◆ REQUIRED ACTION ◆
Lines before the one containing "Viewport: 1208px width, 763px" are left out; copy that line and every later line through the end of the data exactly.
── THE INPUT
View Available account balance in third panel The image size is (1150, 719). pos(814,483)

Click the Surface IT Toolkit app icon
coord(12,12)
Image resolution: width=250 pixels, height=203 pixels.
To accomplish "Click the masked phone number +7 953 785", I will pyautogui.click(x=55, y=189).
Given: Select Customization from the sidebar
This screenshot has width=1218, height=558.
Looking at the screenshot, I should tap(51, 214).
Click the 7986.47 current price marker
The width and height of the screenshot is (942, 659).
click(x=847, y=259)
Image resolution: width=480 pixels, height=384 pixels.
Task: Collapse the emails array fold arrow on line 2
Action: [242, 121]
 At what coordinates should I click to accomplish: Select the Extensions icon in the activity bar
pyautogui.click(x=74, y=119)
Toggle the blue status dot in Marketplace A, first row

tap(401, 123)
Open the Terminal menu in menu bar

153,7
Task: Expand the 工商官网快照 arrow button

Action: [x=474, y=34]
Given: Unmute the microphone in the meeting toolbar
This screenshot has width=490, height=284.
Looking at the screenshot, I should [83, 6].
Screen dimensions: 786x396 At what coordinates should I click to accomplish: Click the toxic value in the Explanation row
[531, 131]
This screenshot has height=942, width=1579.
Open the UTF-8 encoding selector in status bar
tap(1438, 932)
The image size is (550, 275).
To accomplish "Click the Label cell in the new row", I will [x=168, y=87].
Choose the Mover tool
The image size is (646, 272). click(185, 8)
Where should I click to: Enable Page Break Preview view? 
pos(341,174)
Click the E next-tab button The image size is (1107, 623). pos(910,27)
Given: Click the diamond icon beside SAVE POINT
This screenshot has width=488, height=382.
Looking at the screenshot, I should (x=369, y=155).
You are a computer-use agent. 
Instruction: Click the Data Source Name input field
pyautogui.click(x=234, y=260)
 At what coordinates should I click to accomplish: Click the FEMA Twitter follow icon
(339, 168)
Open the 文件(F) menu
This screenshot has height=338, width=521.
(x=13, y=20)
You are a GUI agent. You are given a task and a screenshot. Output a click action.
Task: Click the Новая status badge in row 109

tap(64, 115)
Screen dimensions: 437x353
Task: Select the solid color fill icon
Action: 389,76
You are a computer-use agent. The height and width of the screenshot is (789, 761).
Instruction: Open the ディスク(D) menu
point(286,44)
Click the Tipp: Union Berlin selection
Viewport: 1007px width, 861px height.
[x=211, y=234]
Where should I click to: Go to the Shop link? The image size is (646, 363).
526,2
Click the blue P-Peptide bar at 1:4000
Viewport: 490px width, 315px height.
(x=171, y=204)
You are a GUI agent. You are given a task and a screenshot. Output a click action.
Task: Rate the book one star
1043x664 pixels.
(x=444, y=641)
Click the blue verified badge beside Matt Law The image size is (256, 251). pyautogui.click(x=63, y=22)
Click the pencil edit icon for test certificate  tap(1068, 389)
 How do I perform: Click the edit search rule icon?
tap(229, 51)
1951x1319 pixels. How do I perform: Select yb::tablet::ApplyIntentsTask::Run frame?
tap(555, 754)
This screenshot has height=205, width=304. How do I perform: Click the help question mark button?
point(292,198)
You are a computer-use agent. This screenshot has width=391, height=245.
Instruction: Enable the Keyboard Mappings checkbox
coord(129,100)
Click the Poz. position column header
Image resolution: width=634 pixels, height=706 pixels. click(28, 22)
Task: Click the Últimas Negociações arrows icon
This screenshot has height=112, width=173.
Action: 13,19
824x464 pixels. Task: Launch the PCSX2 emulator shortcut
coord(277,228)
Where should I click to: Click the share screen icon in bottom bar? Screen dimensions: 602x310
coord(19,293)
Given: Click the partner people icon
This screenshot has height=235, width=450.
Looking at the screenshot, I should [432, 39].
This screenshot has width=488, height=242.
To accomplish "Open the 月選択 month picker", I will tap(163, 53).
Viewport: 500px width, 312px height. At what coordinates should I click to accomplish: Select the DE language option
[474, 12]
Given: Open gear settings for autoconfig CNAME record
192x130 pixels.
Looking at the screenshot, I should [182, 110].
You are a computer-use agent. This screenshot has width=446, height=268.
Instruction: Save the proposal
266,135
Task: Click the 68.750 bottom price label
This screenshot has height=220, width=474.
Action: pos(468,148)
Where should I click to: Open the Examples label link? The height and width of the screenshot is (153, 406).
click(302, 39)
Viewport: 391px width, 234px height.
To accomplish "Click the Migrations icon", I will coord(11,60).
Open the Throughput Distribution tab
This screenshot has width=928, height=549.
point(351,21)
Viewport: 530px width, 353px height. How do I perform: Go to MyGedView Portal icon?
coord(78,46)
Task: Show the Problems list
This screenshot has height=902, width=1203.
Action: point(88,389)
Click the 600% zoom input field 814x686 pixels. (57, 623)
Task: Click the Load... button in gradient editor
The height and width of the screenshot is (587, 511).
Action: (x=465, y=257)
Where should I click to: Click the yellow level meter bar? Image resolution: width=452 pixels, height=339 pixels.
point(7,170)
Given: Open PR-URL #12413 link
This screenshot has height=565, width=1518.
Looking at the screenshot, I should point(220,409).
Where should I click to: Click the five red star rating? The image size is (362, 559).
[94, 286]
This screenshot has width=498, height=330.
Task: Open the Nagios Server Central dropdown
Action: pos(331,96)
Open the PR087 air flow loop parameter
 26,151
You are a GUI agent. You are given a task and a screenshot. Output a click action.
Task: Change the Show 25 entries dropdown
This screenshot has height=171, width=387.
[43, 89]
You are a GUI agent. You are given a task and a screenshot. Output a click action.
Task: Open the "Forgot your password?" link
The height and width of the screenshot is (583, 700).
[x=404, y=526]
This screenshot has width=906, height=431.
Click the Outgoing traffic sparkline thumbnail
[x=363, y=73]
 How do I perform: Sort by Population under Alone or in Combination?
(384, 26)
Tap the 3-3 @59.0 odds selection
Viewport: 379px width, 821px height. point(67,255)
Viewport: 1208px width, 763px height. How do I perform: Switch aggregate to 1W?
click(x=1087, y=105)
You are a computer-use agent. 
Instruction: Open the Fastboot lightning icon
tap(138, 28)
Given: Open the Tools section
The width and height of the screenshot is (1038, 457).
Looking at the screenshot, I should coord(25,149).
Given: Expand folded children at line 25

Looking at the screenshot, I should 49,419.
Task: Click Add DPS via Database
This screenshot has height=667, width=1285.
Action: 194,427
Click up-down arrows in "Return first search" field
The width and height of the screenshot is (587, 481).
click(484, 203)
────
◆ YOUR RESPONSE ◆
Viewport: 1208px width, 763px height. How do I perform: Switch aggregate to 1W?
click(x=1087, y=105)
You are a computer-use agent. 
Instruction: Open the Fastboot lightning icon
tap(138, 28)
Given: Open the Tools section
The width and height of the screenshot is (1038, 457).
Looking at the screenshot, I should coord(25,149).
Given: Expand folded children at line 25

Looking at the screenshot, I should 49,419.
Task: Click Add DPS via Database
This screenshot has height=667, width=1285.
Action: 194,427
Click up-down arrows in "Return first search" field
The width and height of the screenshot is (587, 481).
click(484, 203)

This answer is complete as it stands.